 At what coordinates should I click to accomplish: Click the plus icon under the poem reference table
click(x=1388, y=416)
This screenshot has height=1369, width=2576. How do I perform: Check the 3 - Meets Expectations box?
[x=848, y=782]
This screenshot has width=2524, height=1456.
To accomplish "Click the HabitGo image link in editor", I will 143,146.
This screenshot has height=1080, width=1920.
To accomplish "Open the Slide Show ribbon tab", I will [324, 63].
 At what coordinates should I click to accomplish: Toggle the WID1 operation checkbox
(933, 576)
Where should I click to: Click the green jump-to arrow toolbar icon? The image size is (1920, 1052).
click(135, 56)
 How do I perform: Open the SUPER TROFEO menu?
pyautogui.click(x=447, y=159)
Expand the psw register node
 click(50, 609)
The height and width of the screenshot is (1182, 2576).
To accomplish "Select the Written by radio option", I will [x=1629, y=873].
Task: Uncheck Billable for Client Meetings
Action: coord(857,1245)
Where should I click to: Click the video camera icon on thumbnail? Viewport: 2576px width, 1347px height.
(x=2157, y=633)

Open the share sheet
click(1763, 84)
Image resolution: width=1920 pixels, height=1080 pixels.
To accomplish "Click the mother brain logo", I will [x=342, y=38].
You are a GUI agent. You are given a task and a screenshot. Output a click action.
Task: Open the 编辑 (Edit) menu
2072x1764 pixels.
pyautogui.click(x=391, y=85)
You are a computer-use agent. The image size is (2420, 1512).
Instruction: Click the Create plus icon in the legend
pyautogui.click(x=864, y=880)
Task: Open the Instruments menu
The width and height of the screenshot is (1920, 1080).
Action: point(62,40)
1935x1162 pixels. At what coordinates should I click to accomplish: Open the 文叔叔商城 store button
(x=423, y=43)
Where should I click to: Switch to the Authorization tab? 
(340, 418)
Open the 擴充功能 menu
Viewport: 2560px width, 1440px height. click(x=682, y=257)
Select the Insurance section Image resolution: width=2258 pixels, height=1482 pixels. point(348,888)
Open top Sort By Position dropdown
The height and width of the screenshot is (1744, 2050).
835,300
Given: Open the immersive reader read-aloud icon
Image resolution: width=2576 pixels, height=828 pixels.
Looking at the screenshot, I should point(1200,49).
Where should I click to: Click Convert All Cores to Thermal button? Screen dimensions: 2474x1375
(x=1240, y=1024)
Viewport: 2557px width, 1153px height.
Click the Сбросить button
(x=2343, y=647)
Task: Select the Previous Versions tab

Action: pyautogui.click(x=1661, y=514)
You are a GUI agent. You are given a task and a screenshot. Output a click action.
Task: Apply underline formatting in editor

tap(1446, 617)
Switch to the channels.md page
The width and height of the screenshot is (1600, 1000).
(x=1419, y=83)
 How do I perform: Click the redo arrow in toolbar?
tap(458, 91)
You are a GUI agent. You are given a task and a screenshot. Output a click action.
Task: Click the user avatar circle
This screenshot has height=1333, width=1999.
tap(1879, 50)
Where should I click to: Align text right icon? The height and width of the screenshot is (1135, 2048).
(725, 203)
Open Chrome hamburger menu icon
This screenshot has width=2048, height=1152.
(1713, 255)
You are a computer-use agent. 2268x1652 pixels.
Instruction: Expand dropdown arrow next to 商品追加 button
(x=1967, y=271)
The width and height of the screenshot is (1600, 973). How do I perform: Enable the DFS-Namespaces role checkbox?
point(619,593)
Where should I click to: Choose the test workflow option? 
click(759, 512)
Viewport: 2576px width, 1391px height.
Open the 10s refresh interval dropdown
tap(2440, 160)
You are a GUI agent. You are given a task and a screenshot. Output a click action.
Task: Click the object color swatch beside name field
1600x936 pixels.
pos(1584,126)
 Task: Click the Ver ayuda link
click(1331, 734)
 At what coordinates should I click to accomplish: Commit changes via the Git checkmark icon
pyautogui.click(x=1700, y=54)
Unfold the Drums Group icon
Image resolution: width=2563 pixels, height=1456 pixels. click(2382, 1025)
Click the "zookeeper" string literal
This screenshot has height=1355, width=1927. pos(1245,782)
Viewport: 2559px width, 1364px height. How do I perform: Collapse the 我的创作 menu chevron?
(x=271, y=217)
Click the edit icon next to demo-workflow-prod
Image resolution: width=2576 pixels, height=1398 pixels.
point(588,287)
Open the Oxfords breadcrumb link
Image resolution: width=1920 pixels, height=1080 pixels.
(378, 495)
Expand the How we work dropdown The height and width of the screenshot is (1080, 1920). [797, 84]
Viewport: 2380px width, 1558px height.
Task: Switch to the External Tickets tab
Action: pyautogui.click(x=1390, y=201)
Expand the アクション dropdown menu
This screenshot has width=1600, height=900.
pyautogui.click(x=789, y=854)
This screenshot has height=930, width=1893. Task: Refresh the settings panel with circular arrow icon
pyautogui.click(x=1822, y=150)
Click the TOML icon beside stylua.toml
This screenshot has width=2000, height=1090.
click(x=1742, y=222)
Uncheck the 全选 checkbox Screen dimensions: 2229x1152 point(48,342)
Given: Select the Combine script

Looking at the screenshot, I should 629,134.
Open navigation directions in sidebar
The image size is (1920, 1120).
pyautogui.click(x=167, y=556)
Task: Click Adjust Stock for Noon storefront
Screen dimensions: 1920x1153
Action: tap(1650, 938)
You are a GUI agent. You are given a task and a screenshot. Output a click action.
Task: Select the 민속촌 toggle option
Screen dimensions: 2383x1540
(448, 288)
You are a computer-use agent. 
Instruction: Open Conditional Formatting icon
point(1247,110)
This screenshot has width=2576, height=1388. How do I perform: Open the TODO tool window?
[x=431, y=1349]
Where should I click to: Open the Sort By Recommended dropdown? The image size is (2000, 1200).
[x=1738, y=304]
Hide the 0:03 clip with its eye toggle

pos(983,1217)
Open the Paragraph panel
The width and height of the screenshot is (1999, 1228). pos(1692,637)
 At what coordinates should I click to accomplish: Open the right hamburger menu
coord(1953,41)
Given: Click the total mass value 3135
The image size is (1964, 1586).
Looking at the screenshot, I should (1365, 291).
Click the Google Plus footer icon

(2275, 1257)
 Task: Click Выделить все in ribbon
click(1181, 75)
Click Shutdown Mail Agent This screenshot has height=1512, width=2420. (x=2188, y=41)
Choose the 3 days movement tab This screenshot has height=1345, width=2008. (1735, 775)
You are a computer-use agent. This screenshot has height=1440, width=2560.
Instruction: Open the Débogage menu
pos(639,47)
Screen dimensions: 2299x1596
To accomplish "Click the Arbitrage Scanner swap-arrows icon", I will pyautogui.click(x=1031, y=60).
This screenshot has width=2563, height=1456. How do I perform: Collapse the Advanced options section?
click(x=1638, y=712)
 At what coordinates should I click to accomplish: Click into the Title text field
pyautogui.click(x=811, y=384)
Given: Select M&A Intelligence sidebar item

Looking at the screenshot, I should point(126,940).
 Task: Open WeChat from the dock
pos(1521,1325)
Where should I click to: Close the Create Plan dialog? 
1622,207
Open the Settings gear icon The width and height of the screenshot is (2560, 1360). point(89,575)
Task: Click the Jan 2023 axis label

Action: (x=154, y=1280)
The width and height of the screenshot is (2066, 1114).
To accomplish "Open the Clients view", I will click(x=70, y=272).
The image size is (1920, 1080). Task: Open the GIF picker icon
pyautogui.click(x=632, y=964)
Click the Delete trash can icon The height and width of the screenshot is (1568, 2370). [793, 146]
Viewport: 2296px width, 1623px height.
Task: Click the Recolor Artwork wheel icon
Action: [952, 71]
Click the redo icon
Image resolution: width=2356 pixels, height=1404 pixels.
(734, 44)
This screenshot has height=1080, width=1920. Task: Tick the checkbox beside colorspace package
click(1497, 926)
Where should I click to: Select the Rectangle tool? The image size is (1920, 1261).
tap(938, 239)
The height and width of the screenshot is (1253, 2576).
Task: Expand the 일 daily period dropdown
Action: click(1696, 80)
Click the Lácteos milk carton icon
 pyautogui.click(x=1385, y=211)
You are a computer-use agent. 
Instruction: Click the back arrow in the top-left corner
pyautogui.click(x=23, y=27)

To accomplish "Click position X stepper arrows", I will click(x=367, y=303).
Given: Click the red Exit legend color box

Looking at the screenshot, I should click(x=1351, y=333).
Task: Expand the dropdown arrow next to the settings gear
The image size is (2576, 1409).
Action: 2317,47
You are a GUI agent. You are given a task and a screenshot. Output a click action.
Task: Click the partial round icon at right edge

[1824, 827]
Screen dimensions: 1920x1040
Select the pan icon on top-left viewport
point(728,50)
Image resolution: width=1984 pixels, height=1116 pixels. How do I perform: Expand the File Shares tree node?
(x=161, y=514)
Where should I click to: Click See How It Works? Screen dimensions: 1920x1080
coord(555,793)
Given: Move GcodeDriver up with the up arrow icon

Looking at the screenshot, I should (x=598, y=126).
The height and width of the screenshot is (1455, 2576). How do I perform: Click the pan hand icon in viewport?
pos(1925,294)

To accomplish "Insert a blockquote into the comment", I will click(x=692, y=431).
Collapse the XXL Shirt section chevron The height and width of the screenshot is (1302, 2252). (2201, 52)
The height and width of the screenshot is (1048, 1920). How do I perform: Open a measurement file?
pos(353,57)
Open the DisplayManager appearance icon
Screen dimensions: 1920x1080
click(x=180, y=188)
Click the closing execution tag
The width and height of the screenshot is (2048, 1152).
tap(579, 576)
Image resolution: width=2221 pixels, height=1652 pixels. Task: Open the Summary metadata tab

> [EXERCISE]
Please count the lines above that contain the word "arrows", and reply with the number alone.

> [SOLUTION FOR THIS PROBLEM]
2